> _Your task_: Continue the essay below about film theory's habit of reusing the same few movies, picking up after its final paragraph.

Electronic Lover: Yes This Film Actually Exists
One of the most annoying tendencies in film theory is the habit of using the same movies over and over again to advance certain theoretical concepts--you know, the easy ones that seem to prove a point with perfect clarity. With the rise of "gaze" theory in the 1970s, for example, any film that appeared to be about vision in some way, be it consciously, self-consciously, or unconsciously (if one can make such distinctions about a strip of celluloid), became evidence of the cinema's foundations in voyeurism. Round up the usual suspects: Rear Window (1954), Peeping Tom (1960), Psycho (1960) Blow-Up (1966), and pretty much any other film where someone looks at someone or something in a vaguely creepy way.
The fact that these films all appeared within a decade or so of one another should make us suspicious. Perhaps these films do not speak to some fundamental truth about cinematic spectatorship so much as demonstrate the rise of voyeurism as an explicit theme in post-war cinema. Note also that the majority of these films--if not all of them--are explicitly about psycho-sexual dysfunction, demonstrating that the creative parties involved were probably not only familiar with "voyeurism" in the abstract, but also with the necessary psychoanalytic literature to motivate it as a narrative premise. After all, people in the '50s and '60s still read books every so often, even a bit of Freud.
Particularly annoying in this regard is the constant return to Hitchcock. As readers in the literature of film studies are well aware, any self-respecting theory of the cinema must begin by accounting for Hitch, as if he was the alpha and omega of all cinematic practice and not just a historical fetish of a certain generation of cinephiles. Zizek mines this territory frequently, finding time to recuperate even The Trouble with Harry (1955) as not only significant, but also strategically placed in a grand theory of 3 unified cycles structuring Hitchcock's post-war career (see Zizek's Looking Awry if you are interested in what I'm bitching about). But as Freud himself would no doubt tell us, sometimes The Trouble with Harry is just The Trouble with Harry.

> _Recorded information_:
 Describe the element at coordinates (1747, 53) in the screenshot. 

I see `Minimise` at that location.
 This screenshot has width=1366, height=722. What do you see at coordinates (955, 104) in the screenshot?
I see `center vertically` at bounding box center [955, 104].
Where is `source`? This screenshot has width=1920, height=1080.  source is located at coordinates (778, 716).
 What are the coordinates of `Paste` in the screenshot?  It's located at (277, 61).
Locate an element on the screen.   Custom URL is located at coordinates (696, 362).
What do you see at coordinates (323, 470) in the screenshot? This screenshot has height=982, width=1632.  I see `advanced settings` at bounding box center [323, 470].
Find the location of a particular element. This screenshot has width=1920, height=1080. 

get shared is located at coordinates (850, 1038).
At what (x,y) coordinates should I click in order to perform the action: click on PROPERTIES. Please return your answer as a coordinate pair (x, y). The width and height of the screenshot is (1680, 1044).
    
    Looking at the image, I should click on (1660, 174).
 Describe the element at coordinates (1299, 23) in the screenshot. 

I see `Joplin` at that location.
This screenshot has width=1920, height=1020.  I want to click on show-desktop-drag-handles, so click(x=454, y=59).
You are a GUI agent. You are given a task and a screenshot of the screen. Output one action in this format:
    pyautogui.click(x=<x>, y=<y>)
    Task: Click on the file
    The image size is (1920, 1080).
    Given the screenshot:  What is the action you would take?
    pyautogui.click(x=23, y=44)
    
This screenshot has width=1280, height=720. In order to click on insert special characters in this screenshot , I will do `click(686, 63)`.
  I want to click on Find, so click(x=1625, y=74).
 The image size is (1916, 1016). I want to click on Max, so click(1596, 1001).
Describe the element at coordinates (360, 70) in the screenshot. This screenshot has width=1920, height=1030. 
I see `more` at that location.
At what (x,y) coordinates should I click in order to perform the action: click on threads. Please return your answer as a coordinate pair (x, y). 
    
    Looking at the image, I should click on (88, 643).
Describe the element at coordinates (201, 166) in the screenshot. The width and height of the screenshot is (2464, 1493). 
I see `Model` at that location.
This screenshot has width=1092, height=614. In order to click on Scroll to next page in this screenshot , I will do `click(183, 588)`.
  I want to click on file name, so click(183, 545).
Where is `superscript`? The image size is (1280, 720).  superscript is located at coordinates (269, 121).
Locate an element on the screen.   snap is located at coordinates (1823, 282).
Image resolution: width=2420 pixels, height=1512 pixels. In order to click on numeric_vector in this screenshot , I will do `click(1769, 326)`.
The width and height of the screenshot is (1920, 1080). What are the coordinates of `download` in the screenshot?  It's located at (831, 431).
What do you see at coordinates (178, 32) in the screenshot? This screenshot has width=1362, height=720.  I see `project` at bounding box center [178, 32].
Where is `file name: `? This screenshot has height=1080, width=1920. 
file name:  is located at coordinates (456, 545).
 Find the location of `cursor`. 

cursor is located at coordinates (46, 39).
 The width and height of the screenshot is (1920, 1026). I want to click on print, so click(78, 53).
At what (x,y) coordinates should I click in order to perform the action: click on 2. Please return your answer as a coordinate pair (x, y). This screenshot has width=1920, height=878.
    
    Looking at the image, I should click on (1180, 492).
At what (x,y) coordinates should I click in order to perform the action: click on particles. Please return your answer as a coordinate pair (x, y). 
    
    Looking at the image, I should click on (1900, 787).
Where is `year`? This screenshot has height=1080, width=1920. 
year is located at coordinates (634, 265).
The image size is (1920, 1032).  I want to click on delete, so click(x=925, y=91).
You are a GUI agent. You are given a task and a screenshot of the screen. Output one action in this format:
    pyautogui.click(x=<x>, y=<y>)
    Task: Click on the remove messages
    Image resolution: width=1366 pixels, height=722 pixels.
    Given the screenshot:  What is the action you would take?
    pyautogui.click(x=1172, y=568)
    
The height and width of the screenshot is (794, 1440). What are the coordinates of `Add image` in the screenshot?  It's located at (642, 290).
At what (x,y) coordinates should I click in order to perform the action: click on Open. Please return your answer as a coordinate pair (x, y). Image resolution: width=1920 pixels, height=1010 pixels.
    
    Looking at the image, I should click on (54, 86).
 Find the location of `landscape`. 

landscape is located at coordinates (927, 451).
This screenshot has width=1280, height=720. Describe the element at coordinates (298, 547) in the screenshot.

> _The reply_:
There is little doubt Hitchcock has endured more psychoanalysis than any other director--past, present, and probably future. But the question remains: just how difficult and/or useful is it to isolate psychoanalytic concepts within Hitchcock's work when Hitchcock's work is already so explicitly about psychoanalytic concepts? After all, he did make a film called Psycho that ends with a psychiatrist lecturing the audience for ten insufferable minutes about what made Norman so batty. Could Vertigo be any more up front in its "perversions"? And what about Marnie--perhaps the single most self-consciously hysterical film in the history of Hollywood? Drawing on literary properties themselves already significantly informed by Freudian ideas, Hitchcock's post-war films often engaged perversion, scopophilia, voyeurism, guilt, neurosis, repression, dreams, delusions, and the death drive as their manifest content. Finding such mechanisms in a Hitchcock film is a bit like analyzing fish in a barrel.
But there is little chance the Alfred on the couch industry will slow down anytime soon, combining as it does two great traits of the academic habitus: 1). the search for cohesive structures beneath seemingly unrelated phenomena; 2). a love of mystery fiction. Indeed, it could be argued this has been the main impetus for a certain strand of film theory for the past few decades--an ongoing attempt to solve the "crime scene" of cinema.
No, film theory probably isn't going away anytime soon, even though it is no longer apparent exactly what needs theorizing, or why "the cinema" needs to be treated as wholly unique and separate from all other media platforms. But hey, if someone wants to continue searching for a theoretical model that will somehow bind The Kiss (1896) and Transformers 2 (right now)--aesthetically, affectively, stylistically, narratively, psychoanalytically, ideologically, institutionally--then god bless'em. But at this point in history, these two snapshots of entertainment history would appear related by little more than discursive contingency.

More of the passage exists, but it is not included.